Exercise prompt
Pick out each line below containing "entry".

Records for this exercise

=== Section Start ===

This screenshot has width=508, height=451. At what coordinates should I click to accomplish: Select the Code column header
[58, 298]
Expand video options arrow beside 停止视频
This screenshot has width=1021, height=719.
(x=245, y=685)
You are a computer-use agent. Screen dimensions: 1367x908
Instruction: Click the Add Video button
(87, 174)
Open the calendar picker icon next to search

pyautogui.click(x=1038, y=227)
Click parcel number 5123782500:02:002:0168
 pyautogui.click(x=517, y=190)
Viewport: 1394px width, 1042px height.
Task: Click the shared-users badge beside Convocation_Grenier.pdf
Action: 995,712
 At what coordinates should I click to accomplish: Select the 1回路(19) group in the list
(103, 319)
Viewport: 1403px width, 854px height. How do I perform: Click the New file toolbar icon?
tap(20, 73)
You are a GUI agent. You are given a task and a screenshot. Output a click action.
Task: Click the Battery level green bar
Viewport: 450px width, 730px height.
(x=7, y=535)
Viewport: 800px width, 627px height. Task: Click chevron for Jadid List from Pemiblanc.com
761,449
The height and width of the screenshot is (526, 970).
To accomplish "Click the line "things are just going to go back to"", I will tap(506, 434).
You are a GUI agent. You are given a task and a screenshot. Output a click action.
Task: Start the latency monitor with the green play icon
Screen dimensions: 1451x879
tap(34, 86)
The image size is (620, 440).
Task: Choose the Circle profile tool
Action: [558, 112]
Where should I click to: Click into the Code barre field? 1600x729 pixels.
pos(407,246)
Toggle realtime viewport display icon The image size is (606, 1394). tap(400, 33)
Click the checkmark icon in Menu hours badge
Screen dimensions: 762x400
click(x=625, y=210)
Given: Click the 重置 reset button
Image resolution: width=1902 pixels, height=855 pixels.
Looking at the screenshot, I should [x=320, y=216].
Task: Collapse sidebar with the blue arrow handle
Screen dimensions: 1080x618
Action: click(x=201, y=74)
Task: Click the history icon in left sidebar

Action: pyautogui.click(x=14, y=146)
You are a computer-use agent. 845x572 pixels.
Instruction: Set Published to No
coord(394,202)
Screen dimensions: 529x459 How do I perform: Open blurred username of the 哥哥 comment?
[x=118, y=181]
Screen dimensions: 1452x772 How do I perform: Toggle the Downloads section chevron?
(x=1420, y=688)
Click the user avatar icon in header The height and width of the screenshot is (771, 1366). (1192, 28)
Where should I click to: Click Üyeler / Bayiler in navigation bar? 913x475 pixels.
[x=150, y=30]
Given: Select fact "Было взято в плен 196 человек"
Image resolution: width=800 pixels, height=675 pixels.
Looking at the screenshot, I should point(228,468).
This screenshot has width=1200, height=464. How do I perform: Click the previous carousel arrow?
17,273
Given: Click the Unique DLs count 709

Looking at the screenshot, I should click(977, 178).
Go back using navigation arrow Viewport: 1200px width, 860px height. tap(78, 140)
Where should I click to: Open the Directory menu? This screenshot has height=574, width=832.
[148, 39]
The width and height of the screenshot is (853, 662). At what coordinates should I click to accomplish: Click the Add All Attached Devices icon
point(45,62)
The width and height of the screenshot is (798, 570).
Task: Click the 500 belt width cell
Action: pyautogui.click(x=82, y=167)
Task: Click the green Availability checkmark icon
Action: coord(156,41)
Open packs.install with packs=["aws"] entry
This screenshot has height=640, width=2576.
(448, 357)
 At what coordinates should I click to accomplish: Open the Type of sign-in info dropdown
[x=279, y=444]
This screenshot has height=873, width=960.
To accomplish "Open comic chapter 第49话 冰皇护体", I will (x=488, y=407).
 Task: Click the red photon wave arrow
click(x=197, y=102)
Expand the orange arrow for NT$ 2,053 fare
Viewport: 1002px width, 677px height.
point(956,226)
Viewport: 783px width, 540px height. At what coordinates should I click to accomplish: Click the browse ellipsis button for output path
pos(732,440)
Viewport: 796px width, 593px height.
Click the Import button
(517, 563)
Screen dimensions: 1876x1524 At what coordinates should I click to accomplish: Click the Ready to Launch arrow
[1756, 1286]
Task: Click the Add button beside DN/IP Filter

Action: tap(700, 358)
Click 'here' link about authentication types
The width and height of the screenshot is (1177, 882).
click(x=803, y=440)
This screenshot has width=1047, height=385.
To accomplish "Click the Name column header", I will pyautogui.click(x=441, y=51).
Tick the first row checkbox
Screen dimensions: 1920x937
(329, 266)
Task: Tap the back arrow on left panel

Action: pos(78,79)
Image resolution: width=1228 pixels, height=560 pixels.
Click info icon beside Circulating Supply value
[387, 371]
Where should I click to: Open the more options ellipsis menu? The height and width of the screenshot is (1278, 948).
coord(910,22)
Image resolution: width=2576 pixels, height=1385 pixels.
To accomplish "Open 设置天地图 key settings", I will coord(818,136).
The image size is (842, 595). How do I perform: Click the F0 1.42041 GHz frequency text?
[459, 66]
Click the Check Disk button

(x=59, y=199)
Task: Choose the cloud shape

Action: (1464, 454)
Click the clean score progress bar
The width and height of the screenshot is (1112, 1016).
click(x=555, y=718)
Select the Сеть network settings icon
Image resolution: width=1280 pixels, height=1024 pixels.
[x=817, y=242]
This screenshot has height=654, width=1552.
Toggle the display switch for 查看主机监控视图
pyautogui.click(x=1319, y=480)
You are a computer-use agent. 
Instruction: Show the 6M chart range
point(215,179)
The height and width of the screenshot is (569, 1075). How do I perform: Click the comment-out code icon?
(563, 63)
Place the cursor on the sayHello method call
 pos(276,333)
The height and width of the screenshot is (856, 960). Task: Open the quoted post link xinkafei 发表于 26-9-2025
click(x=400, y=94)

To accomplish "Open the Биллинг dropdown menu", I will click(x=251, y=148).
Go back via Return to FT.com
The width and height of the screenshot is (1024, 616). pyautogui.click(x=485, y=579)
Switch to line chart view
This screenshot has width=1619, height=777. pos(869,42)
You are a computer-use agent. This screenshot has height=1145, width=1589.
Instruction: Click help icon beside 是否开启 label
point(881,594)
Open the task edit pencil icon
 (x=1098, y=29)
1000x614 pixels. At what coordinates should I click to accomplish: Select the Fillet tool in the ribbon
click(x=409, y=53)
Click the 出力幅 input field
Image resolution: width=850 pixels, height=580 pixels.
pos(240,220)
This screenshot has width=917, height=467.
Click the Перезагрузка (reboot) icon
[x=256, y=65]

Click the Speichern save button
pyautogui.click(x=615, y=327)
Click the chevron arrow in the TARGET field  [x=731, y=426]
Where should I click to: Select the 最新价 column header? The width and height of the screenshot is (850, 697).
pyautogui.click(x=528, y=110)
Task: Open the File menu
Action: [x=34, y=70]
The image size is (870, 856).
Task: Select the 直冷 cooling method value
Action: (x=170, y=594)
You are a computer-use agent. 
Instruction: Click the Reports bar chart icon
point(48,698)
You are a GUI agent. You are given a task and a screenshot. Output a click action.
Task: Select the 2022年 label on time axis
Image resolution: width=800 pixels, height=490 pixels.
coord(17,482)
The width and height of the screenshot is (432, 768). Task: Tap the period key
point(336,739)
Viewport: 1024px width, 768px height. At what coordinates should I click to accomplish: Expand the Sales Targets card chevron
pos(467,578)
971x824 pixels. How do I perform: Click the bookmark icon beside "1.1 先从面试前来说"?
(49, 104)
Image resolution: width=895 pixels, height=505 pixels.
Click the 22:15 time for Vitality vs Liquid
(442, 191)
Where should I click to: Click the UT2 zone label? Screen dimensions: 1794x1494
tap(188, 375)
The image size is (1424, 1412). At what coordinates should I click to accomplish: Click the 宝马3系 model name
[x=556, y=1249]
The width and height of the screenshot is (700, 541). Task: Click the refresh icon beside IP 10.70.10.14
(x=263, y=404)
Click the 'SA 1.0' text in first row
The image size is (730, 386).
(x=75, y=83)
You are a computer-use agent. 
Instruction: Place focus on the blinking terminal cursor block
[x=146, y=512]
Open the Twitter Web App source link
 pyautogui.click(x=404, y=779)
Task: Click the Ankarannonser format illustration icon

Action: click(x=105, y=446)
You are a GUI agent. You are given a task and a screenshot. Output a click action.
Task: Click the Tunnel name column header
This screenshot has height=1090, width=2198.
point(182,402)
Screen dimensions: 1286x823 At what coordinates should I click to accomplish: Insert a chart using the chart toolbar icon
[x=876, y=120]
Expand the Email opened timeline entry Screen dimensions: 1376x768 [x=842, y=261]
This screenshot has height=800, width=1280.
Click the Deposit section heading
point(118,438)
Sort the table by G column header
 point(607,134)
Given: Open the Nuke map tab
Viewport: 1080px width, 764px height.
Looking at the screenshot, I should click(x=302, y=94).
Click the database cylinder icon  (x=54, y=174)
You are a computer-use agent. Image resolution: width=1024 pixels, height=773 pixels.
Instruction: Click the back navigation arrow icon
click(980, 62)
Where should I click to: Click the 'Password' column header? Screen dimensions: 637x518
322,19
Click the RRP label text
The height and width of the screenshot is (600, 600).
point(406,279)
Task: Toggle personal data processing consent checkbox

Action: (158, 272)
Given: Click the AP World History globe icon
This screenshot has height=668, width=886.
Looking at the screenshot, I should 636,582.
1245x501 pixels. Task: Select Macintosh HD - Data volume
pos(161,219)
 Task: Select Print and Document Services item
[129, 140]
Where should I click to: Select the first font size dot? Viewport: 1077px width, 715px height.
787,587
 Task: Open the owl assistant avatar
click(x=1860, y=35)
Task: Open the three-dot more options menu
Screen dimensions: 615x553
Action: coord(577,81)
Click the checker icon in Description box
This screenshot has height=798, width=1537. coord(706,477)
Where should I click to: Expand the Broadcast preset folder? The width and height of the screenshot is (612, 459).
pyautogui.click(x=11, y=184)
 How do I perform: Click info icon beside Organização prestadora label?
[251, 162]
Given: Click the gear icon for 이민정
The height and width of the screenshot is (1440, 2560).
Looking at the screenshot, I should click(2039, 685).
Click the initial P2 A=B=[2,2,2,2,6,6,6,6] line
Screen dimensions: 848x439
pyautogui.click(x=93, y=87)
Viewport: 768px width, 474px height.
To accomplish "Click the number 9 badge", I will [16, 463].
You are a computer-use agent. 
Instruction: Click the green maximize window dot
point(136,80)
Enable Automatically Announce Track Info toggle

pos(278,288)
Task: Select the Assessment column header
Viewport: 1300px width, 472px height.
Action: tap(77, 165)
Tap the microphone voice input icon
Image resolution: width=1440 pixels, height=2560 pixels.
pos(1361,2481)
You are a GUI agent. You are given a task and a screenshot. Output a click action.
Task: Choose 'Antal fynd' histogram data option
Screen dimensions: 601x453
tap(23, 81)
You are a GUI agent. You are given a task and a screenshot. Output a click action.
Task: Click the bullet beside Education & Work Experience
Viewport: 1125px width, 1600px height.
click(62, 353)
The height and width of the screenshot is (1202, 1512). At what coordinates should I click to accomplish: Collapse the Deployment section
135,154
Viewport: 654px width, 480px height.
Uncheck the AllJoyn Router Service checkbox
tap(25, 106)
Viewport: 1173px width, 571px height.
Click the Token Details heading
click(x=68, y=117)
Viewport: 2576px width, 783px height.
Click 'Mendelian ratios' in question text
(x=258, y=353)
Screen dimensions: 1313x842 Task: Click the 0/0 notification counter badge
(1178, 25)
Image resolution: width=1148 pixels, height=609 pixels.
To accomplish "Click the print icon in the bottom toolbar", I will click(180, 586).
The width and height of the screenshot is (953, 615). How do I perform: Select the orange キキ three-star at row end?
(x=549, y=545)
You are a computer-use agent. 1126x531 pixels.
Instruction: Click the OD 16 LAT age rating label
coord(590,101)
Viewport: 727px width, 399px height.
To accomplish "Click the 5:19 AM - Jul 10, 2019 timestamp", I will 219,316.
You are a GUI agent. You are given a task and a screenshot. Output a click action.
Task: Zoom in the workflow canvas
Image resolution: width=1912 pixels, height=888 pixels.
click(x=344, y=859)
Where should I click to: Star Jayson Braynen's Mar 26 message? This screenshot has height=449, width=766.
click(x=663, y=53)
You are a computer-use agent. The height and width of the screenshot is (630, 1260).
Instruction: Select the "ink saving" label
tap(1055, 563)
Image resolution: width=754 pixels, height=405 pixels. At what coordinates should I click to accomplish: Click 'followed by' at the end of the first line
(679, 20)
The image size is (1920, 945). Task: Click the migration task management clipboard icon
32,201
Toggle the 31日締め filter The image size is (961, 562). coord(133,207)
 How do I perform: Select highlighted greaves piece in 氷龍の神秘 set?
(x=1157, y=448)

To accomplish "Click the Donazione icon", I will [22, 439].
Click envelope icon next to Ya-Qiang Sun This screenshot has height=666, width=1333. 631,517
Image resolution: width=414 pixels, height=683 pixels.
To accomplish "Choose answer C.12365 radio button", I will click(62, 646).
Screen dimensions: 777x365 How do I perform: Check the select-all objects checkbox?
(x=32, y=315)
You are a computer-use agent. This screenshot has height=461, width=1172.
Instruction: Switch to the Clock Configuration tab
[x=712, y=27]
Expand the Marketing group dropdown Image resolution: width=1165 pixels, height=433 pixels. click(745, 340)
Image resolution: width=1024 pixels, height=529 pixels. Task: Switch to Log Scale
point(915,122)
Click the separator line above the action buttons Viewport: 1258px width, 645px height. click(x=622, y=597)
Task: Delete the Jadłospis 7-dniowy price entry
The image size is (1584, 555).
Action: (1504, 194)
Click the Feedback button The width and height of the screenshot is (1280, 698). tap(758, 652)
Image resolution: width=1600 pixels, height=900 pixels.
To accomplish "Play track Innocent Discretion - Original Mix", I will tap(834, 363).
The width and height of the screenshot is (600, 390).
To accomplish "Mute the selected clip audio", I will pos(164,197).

=== Section End ===

Exercise output
Open packs.install with packs=["aws"] entry
Expand the Email opened timeline entry Screen dimensions: 1376x768 [x=842, y=261]
Task: Delete the Jadłospis 7-dniowy price entry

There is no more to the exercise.